Pepe y Juan no me regañaban porque no me gustase el fútbol, que en realidad sí me gustaba un poquito, nada más que desde la banca y gritando las porras del equipo de mi salón. Ah, porque eso tampoco me lo permitían mis compañeros. Se ponían insoportables si me atrevía a hacerlo. Una vez, Javier, un grandulón delgado y fuerte como las ramas en donde se cuelgan columpios, fue a decirme que mis gritos eran de mal agüero para el equipo. No dejé que me viera llorar, pero, como no pude evitar que se me salieran las lágrimas, me fui de la cancha y en todo un año no volví, ni para ver las finales.
Pero Pepe y Juan, después de algunos meses de que empezara a visitarlos a diario, me permitieron que los ayudara a preparar las tortas. A mí me gusta estar ocupado. Los maestros siempre me pedían ayuda. Yo califico exámenes, copio las cuentas en el pizarrón, voy por el café a la sala de maestros. Mil cosas. Me gusta sentirme útil. Así es más fácil olvidarme de las bromas de mis compañeros. Antes de que conociera a Juan y a Pepe el recreo era desesperante porque me sentía inútil. A veces creía que ni las sombras de los árboles me soportaban debajo de ellas.

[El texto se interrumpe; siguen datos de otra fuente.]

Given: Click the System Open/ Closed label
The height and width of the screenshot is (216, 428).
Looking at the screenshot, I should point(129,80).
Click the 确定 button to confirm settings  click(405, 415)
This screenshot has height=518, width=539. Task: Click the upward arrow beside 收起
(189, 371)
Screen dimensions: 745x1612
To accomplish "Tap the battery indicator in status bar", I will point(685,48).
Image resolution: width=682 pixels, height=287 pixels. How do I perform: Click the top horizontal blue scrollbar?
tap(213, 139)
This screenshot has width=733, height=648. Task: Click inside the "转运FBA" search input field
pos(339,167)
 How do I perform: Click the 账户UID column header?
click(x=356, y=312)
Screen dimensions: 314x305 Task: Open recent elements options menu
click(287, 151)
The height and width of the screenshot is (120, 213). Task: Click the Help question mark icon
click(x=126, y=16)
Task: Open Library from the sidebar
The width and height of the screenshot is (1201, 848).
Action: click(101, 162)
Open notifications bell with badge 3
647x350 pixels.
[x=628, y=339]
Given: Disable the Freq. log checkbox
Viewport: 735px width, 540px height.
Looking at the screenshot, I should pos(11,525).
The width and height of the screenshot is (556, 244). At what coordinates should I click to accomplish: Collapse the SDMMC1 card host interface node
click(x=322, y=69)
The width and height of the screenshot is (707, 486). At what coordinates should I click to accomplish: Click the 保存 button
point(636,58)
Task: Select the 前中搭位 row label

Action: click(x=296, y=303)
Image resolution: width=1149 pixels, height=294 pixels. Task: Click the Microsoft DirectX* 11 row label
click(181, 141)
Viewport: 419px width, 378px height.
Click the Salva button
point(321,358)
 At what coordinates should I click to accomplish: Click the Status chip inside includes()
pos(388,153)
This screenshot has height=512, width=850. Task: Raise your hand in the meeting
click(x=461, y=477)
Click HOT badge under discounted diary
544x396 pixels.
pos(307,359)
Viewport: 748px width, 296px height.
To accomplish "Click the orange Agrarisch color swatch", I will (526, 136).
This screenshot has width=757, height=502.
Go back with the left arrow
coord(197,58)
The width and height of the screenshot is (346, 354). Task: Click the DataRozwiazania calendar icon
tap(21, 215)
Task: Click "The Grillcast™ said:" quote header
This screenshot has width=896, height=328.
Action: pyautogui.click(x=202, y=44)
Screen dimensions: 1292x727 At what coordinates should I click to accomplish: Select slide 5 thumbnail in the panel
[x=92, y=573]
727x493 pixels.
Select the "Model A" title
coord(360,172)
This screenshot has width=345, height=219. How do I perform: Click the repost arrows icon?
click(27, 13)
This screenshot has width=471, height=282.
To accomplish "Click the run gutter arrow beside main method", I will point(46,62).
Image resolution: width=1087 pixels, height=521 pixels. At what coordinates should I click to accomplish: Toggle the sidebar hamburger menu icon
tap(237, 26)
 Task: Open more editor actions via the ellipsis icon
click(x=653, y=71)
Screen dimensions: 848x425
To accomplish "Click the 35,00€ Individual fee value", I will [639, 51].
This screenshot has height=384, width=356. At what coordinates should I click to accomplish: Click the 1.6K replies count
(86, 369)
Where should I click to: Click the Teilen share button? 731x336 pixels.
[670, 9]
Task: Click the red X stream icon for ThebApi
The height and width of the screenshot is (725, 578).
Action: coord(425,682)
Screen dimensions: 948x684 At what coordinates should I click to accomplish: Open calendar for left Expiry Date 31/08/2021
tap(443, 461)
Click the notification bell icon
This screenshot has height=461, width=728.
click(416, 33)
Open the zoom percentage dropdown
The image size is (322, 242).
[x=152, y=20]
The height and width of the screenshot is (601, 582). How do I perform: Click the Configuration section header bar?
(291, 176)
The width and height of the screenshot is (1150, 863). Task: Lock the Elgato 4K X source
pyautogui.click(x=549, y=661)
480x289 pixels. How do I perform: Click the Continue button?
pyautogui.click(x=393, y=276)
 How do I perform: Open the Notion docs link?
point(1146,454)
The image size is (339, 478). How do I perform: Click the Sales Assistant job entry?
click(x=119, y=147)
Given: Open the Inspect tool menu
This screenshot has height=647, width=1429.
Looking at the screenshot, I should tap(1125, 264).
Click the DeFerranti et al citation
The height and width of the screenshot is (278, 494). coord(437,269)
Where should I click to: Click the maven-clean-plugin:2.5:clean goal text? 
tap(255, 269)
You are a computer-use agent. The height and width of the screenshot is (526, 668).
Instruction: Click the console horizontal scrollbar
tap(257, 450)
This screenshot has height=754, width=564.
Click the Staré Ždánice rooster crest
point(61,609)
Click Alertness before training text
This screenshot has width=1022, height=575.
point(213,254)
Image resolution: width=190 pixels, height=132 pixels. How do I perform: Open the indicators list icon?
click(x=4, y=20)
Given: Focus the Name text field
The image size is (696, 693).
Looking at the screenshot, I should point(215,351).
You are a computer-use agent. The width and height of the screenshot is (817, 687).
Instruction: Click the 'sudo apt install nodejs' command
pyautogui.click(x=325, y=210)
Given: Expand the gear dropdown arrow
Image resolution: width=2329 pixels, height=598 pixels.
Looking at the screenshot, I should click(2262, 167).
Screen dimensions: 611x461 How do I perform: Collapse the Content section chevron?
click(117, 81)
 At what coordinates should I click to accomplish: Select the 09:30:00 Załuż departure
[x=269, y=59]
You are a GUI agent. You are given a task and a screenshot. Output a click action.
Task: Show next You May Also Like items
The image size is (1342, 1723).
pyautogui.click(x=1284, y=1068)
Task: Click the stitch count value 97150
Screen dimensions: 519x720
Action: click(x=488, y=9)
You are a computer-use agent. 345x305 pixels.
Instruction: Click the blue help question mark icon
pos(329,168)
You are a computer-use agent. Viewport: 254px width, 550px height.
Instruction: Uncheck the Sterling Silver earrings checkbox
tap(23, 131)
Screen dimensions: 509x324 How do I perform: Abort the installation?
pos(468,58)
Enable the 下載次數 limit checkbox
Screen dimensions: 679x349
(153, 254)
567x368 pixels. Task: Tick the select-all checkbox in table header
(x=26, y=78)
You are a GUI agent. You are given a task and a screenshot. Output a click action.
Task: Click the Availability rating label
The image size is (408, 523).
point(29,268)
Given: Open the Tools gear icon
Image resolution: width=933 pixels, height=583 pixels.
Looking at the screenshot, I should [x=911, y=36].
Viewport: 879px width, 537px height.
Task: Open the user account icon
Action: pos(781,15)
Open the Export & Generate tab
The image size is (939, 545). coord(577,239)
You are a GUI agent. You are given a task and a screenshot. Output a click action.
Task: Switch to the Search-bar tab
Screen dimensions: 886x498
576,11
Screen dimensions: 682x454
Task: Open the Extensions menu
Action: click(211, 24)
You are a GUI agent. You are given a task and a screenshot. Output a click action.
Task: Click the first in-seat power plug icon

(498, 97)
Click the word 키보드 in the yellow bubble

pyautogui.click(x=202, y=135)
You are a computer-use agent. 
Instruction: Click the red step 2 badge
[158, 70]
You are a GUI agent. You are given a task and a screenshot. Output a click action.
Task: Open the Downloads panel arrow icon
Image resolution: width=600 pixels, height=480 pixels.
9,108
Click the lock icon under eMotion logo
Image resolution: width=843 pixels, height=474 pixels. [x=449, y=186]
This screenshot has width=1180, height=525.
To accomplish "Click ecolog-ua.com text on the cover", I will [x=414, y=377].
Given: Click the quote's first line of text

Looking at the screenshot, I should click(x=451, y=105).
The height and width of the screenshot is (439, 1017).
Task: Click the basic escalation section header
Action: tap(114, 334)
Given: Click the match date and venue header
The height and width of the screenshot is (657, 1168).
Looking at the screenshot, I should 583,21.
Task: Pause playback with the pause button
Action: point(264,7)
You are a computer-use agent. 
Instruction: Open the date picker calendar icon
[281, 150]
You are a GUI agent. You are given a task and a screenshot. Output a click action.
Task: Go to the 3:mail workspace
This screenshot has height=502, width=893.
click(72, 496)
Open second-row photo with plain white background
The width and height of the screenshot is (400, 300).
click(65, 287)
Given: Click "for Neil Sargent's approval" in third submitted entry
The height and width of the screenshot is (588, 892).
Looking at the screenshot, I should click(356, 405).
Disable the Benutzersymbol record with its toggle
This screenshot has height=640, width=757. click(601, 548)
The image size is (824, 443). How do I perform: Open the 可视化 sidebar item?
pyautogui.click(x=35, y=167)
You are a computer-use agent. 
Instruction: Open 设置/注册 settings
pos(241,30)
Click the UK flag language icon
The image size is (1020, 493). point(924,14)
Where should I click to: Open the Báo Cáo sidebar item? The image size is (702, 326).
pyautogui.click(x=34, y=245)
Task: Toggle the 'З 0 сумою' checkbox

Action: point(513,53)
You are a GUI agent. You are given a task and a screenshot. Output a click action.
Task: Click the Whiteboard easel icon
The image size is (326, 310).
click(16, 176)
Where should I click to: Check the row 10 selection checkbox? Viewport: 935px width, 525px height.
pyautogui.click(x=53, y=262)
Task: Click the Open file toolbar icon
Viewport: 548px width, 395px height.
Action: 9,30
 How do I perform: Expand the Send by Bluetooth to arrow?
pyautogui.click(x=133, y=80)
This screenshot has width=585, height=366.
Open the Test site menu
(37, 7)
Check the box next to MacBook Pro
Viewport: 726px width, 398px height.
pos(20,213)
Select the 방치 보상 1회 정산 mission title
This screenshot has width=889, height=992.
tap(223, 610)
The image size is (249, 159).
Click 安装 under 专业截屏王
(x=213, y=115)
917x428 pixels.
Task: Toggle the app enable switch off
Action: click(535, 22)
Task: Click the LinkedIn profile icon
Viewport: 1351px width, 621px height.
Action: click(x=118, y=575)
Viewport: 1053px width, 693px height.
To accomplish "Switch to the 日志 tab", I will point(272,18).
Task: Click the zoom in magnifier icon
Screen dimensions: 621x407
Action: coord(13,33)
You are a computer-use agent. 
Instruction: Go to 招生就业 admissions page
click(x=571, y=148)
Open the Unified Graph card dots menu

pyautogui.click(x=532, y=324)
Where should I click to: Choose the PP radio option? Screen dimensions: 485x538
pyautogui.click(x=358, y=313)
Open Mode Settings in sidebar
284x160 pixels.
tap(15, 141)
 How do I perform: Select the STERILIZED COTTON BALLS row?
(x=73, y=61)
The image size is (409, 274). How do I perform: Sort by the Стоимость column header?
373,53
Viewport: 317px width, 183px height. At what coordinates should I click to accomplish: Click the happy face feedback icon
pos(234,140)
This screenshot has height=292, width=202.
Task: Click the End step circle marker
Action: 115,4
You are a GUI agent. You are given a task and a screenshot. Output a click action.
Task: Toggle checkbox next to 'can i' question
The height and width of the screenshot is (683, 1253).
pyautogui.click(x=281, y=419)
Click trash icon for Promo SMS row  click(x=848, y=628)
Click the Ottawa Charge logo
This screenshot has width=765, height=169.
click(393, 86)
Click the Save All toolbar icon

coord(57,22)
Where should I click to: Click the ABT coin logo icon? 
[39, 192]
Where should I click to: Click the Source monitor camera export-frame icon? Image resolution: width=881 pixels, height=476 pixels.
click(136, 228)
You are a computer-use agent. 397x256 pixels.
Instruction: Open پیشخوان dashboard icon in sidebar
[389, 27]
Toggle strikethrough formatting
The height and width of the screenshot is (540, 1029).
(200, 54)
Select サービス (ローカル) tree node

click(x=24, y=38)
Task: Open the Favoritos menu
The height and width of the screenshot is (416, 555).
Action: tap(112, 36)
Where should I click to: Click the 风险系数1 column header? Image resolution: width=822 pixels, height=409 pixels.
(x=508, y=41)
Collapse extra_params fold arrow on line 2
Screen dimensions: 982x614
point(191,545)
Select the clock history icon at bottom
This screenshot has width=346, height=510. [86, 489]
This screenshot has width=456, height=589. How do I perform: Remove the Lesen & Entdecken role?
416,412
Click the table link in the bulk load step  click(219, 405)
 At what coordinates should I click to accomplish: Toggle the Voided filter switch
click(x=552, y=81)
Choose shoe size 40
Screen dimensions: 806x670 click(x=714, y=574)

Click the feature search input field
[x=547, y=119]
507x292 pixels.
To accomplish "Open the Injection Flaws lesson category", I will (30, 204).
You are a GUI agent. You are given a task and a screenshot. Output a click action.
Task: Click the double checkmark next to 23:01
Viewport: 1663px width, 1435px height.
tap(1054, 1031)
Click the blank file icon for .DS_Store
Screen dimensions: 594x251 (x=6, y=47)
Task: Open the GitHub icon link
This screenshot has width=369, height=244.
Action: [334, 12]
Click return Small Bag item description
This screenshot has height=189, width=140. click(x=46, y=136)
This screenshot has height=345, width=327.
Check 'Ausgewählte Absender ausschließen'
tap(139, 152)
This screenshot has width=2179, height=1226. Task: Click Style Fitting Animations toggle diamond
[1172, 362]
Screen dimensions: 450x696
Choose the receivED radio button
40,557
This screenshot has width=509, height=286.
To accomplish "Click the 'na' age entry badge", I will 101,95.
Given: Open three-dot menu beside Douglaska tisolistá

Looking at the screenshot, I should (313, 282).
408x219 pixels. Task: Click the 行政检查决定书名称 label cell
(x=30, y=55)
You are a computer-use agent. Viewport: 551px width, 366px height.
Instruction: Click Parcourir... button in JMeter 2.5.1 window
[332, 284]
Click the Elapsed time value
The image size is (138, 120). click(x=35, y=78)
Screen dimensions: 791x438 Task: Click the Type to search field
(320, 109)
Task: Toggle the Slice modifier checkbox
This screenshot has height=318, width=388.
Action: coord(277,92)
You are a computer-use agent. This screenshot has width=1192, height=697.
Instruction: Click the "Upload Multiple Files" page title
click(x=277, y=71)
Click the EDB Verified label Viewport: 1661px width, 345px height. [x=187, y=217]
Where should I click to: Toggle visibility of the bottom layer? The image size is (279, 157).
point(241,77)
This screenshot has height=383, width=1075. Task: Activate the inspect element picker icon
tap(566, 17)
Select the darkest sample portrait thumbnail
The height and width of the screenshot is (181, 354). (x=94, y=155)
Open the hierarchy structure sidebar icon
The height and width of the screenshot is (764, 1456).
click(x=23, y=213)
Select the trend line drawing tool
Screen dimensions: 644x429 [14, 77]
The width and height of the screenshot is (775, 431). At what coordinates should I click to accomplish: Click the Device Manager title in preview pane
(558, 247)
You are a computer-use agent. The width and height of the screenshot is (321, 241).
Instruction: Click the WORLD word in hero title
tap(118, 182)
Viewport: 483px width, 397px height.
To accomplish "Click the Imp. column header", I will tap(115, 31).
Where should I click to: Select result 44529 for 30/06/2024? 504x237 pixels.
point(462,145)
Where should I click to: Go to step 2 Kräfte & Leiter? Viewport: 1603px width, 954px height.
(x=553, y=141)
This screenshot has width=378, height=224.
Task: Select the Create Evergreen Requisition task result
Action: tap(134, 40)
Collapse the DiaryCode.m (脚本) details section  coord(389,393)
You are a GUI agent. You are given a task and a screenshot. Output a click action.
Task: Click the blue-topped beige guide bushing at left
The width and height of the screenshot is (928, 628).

Pepe y Juan tenían un gorro y un par de guantes especiales para mí. Me los dieron en un paquetito el día de mi noveno cumpleaños. Ya sé que no es gran cosa, pero es uno de los mejores regalos que he recibido. Lo tomé como si me dijeran que ya era uno de ellos. Para mí, ser parte de cualquier cosa es alucinante. Más por esos días, que ni en mi casa encontraba par con nada; ni con mi hermano, porque es casi diez años mayor. Es tan grande que hace lo que algunos papás en las películas: viene a mi cama cuando cree que estoy durmiendo y me da un beso en la frente. Si tomó un poquito de cerveza, también me dice que me quiere mucho. Pero el resto del tiempo es lejano, como la punta del árbol de mango del patio. Por eso con Pepe y Juan me la pasaba tan bien, porque siempre me aceptaban con ellos.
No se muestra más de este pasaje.